● Passage provided
- Opening Delimiter -

The more alarming shift is fentanyl contamination. Roughly one in four cocaine samples submitted to federal forensic labs in 2024 contained fentanyl or fentanyl-related compounds. This is not always intentional on the part of dealers. Cross-contamination can happen when different drugs are processed on the same surfaces or with the same equipment. But the result is the same: someone smoking crack who has no opioid tolerance can receive a lethal dose of fentanyl without knowing it.
Cocaine-related overdose deaths rose steadily for eight consecutive years, with the vast majority involving synthetic opioids like fentanyl. The trend finally reversed in 2024, with provisional CDC data showing a 25% decline to roughly 22,678 cocaine-related deaths in the 12-month period ending October 2024. That’s still a massive number, roughly ten times the annual cocaine death toll from the height of the original crack epidemic.

- Closing Delimiter -

● Data
- Opening Delimiter -

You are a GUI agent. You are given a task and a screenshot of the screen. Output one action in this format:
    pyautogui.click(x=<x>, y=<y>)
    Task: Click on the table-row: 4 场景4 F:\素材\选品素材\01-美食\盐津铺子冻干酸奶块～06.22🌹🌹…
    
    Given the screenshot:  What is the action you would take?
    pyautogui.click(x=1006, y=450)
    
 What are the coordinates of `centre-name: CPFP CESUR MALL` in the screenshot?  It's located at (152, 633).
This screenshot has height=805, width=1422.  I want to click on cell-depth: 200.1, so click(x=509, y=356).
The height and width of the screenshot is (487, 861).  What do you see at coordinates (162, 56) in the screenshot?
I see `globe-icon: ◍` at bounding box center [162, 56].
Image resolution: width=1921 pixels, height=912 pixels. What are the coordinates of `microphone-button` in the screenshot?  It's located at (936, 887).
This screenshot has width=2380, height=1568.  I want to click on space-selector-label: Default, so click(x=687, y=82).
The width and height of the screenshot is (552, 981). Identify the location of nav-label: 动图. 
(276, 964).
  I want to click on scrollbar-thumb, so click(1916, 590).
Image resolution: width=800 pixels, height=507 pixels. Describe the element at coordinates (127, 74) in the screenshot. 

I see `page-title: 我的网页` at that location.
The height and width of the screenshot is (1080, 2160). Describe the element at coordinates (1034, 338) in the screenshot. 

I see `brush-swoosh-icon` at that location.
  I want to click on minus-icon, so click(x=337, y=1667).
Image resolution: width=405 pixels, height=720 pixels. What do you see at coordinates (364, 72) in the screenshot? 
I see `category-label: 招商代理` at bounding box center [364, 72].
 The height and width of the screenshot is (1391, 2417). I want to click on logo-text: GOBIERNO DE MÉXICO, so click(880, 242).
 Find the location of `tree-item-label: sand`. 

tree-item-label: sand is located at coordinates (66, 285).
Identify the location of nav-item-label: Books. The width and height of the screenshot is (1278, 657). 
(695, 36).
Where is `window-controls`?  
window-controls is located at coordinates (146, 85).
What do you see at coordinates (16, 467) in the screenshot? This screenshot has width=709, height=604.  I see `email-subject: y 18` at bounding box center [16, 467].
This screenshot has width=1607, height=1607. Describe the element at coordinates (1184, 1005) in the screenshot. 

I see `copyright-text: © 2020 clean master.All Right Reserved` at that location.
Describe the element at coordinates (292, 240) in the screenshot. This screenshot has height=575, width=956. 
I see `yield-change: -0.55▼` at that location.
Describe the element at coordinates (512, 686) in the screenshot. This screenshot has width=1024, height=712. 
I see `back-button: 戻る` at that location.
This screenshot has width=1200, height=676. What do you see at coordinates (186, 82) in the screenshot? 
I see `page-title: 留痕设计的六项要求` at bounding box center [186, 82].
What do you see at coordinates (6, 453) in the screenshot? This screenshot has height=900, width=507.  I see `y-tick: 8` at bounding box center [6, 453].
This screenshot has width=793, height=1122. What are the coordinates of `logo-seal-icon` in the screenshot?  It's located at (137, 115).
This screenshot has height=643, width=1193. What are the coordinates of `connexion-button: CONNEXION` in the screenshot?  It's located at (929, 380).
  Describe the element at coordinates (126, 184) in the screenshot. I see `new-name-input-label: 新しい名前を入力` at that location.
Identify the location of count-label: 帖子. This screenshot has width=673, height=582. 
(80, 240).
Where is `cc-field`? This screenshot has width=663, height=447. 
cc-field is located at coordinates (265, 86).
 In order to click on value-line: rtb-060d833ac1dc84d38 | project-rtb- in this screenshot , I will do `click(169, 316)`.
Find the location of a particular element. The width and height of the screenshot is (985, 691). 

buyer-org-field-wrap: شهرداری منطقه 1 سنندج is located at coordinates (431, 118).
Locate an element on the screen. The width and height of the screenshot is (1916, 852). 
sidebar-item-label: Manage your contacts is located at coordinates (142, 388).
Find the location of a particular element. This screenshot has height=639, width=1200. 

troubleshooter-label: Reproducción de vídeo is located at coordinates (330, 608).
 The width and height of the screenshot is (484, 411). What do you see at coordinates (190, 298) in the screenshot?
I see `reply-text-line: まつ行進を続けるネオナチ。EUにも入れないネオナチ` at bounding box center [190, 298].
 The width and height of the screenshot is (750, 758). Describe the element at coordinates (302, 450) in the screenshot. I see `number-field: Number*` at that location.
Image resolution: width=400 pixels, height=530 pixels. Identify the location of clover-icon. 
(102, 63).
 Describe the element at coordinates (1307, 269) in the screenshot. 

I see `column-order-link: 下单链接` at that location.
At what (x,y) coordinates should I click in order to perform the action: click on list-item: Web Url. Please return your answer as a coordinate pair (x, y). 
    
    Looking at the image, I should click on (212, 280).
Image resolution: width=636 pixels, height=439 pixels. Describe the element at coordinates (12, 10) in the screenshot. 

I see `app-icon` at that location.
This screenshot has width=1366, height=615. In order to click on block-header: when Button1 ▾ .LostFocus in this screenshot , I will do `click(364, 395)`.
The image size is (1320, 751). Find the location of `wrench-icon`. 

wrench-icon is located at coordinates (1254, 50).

- Closing Delimiter -

● Set of tasks
1 – Retype the stretch of the cocaine and fentanyl passage from "The more alarming" through "without knowing it.".
2 – Extend the passage on cocaine and fentanyl deaths, picking up right after its final sentence.
The rows have no connection to the passage on cocaine and fentanyl.

● Results by task
1 –
The more alarming shift is fentanyl contamination. Roughly one in four cocaine samples submitted to federal forensic labs in 2024 contained fentanyl or fentanyl-related compounds. This is not always intentional on the part of dealers. Cross-contamination can happen when different drugs are processed on the same surfaces or with the same equipment. But the result is the same: someone smoking crack who has no opioid tolerance can receive a lethal dose of fentanyl without knowing it.

2 –
What Crack Does to the Body
Crack delivers cocaine to the brain in seconds through the lungs, producing a short, intense high that powder cocaine snorted through the nose cannot match. That rapid delivery is what makes crack so addictive, but it also concentrates the drug’s physical damage.
The cardiovascular effects are severe. Cocaine forces the heart to work harder by raising heart rate and blood pressure, increasing the heart’s demand for oxygen. At the same time, it constricts the blood vessels supplying the heart, cutting oxygen delivery. This mismatch can trigger a heart attack even in young, otherwise healthy people. Over time, repeated use thickens the heart muscle, weakens its pumping ability, and promotes the buildup of calcium and inflammatory plaques inside coronary arteries. The drug also makes blood more likely to clot, compounding the risk.
Heart rhythm disturbances are common. Cocaine interferes with the electrical signals that coordinate heartbeats, which can cause dangerous irregular rhythms. These effects occur both during active use and in the hours afterward, when the drug is still clearing the body.
Stroke risk roughly doubles with cocaine use, for both the type caused by a blocked blood vessel and the type caused by bleeding in the brain. Long-term users also face progressive damage to the lungs (sometimes called “crack lung”), nasal and oral tissue destruction, and cognitive decline from repeated disruption of normal brain chemistry.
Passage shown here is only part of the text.